Se alguém fingiu, fingiu muito bem! Até porque eu sou muito atento, mas não passei por isso e até agora espero não passar por isso. Uma coisa é, por exemplo, ouvir um comentário no dia de um evento, tem sempre um tio ou um primo que também querem se sentir dono de tudo aquilo e fazem algum comentário”.
Como tens lidado com o actual cenário do mercado angolano tendo em vista a crescente desvalorização da moeda angolana e a alta inflação?
“Tem sido, sem sombras de dúvidas, uma questão muito preocupante, porque é uma variação muito grande e dentro das necessidades que surgem para conseguir dar volta a isso. Tem sido muito complicado porque hoje tens um preço e amanhã já tens duas vezes mais, se eu não estiver organizado como empresa e com clientes que também têm noção da situação económica do país, acaba sendo muito complicado. Tem vezes que tem sido muito complicado por questões de divisas e ter que mandar vir coisas de fora do país, tem sido muito complicado”.
Como é a relação com a tua família?
“Eu tenho a melhor família do mundo, sem sombras de dúvidas. Eu costumo até a gozar com eles, `nós tínhamos que ser menos amorosos e talvez seríamos mais ricos´(risos). Eu sou de uma família que o querer de um é o esforço de todos, o bem-estar de um todos é o movimento que todos fazem para o fazer acontecer. Então, desde a minha sexualidade ao meu trabalho eu sou super apoiado pela minha família… E para piorar, eu sou o neto querido, sou o sobrinho querido, sou o tio querido (risos). Eles são sem sombras de dúvidas os meus maiores fãs, os que mais me impulsionam, os que mais estão aí, os que mais se preocupam, que mesmo sem entender ainda querem ajudar”.

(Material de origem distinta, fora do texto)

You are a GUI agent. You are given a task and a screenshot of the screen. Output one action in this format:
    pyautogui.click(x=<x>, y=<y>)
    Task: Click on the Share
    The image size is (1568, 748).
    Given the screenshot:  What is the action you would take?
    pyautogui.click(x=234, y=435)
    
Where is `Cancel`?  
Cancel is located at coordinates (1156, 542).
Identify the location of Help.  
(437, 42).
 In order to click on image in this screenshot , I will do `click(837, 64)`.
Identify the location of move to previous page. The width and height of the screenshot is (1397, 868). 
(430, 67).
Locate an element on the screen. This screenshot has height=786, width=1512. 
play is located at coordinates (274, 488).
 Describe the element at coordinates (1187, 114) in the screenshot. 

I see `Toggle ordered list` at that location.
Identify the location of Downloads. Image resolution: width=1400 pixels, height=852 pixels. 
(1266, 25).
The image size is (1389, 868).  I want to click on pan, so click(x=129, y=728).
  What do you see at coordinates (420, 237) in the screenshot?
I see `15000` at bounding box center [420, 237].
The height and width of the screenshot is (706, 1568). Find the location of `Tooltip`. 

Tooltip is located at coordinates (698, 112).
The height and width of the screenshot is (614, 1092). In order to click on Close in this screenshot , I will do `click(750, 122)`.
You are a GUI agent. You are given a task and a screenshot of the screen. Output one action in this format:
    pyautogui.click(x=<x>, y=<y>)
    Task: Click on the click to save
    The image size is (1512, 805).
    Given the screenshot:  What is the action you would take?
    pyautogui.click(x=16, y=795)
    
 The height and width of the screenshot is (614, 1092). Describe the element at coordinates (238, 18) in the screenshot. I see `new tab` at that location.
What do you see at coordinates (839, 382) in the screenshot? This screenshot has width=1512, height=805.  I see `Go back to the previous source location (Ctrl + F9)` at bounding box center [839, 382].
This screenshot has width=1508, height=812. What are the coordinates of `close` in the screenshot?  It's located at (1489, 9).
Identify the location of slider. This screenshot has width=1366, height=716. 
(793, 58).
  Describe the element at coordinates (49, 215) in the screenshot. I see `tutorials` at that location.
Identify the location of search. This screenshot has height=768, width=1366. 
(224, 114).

Que conselho deixarias para aquelas pessoas, em particular as pessoas LGBTQIAP+, que estão a começar agora ou que pretendem entrar no mundo do empreendedorismo?
“Primeiro, que se capacitem, independentemente de que área escolherem, capacitem-se dentro dessa área, porque nós já temos um milhão de barreiras direcionadas a nós, mas quando tu chegas com conhecimento, sabendo o que realmente vais fazer, às portas se abrem e és visto de uma outra forma. Então, capacitem-se o máximo possível e não fiquem estagnados, não achem que por já terem feito a formação X e Y que já podem parar. Aprendam o máximo possível, aprendam sempre, porque só com essa formação é que vão conseguir fazer um bom trabalho”.